Amis anglophiles, le mois anglais is coming !

 

9e contribution au mois anglais organisé par Lou et Titine

 

 

9 Réponses to “« Any Human Heart » (2010) d’après William Boyd”

  1. Alacris 1 juillet 2013 à 7:25 #

    Je vois que ta passion pour Mathew MacFadyen continue :p !
    Très beau billet, qui donne vachement envie de regarder en tout cas. Les images sont belles, les rôles ont l’air diversifiés et creusés en profondeur… bref, cela pourrait bien être mon coup de coeur de l’été ! (mais dis donc, tu m’enfonces de plus en plus dans l’abîme des séries, ce n’est pas bien…)

    • Alexandra Bourdin 1 juillet 2013 à 11:15 #

      Ya des périodes comme ça… xD Mais c’est un bon acteur et ce que je vois avec lui est de qualité donc c’est cool. 😛

      Je te conseille peut-être le roman avant, j’aurais adoré le lire avant.
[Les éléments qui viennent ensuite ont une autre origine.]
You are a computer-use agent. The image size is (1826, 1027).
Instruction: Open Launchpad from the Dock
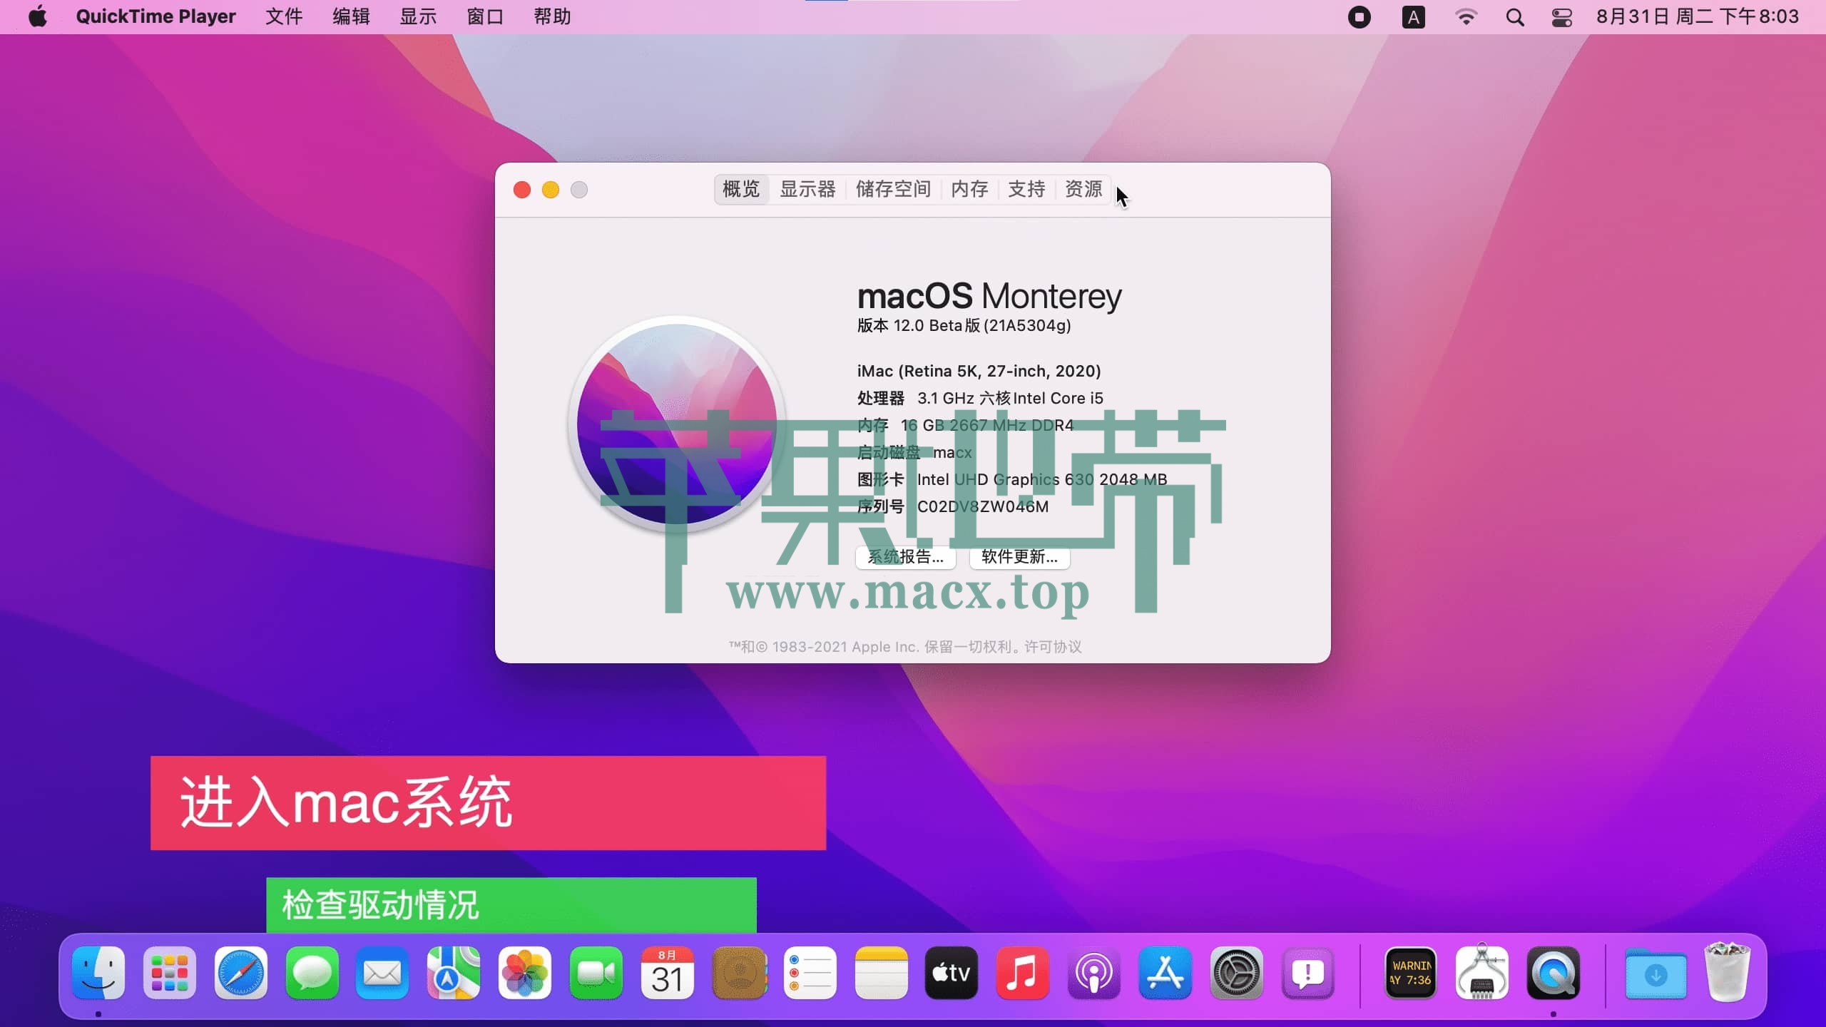coord(170,973)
Il y a des tas de passages dans la série très bien écrits, j’imagine ce que ça peut donner dans le roman ! (c’est ma façon de t’enfoncer un peu moins dans l’abîme des séries pour mieux te perdre dans le labyrinthe des romans anglais contemporains ! :P)

  2. petit_speculoos 3 juillet 2013 à 7:48 #

    Merci pour cette découverte, ton avis m’a donné envie de la regarder 🙂

  3. Aunbrey 12 août 2013 à 11:33 #

    J’ai regardé cette mini-série à cause de toi ! Oui, je te tiens personnellement responsable de cette découverte et de ce coup de coeur ! C’est vrai que j’aurais aimé lire le livre d’abord en y pensant. Mais ça ne m’empêchera pas de me le procurer xD.
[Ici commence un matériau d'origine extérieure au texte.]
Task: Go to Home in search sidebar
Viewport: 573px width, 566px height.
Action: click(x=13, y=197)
    Il y avait tous les ingrédients pour me plaire : Matthew MacFadyen (Oui, j’aime cet acteur plus que de raison) (Et oui, j’aime son rôle de Mr. Darcy !) (Et même son rôle d’Athos dans The Three Musketeers) (JE SAIS, c’est la honte ;_;) (Je suis un être humain bien faible face à cet acteur XD) + vie d’un écrivain + série britannique.
    J’ai trouvé l’histoire magnifique et touchante. Tragique sans déborder dans le pathétique. Mélancolique sans être pitoyable.

    Tiens, si tu as un peu de temps à perdre, mon avis est ici : http://www.senscritique.com/serie/Any_Human_Heart/critique/24911646

    Je n’avais pas fait le rapprochement mais maintenant que tu le dis, il y a en effet un certain nombre d’acteurs de The Pillars of the Earth. Je trouve ça amusant mais ça explique en partie pourquoi j’ai adoré cette série. J’avais adoré les acteurs de TPTE donc pas surprenant que j’ai eu un coup de coeur pour cette série-ci.

    • Alexandra Bourdin 12 août 2013 à 2:33 #

      Hé hé, heureuse que ça a été aussi pour toi un coup de coeur ! Matthew y est pour beaucoup, bien sûr, il faut dire qu’il y est excellent ! Je vais t’avouer un truc, je l’ai adoré en Athos, ce n’est pas le rôle de sa vie mais il est très sexy comme ça. xD Comme ça, on est deux fangirls, on se comprends. 🙂

      Je vais lire ta critique avec plaisir ! Bises. 😀

  4. Le Chat du Cheshire 20 août 2013 à 10:32 #

    Oh oh, mais je ne connais pas du tout dis donc… Merci pour cet article, je note l’idée 🙂 !!